It’s an experience that’ll change your character if you stick it out to the end. At least for non-SCS majors, 15-112 is hard. As a Design & HCI major, I didn’t need this course to graduate. I’d always had this technical itch—toying with code, but no taught foundation. So I took 112 in summer ‘24 with an intention: To explore the role CS plays in my life and develop my problem-solving skills for my programming passion projects.
By the end, I was faced head-on with my personal weaknesses—I was forced to confront them, replace them with good habits, and now I better understand how to communicate with developers. This came with consistent reflection and documentation of my own self-discoveries.

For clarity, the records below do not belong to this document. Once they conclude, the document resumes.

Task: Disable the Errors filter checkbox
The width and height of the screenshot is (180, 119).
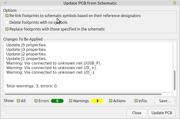Action: pyautogui.click(x=36, y=101)
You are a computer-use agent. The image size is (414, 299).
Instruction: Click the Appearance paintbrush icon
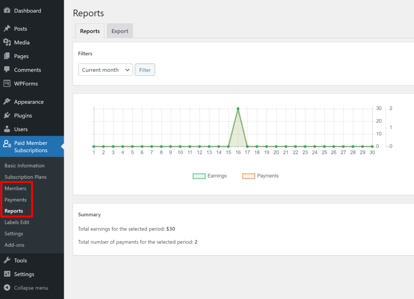pos(7,102)
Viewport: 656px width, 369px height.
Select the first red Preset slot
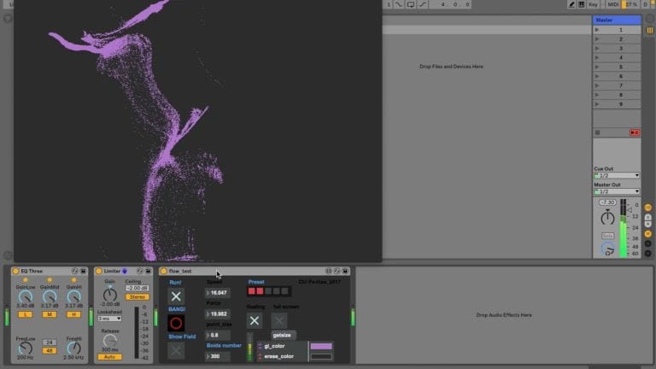coord(251,291)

The general topics covered are data manipulation with sets and dictionaries, 2D Animations, Efficiency, Object-Oriented-Programming, and Recursion. But the most value comes from the self reflection and willingness to change your habits along the way.
Consistently reflecting and documenting your progress towards your course goals and your own growth, materializes the gains. Taking 112 will make you feel capable of devising your own logistical approaches and algorithms to solve problems.
This is because of the Term Project. Over summer, it’s a 1-week sprint to develop an app you design yourself. Putting thought and care into this final is well worth it, as creating an unguided project start to finish brings you confidence and helps you discover your own approaches to problems.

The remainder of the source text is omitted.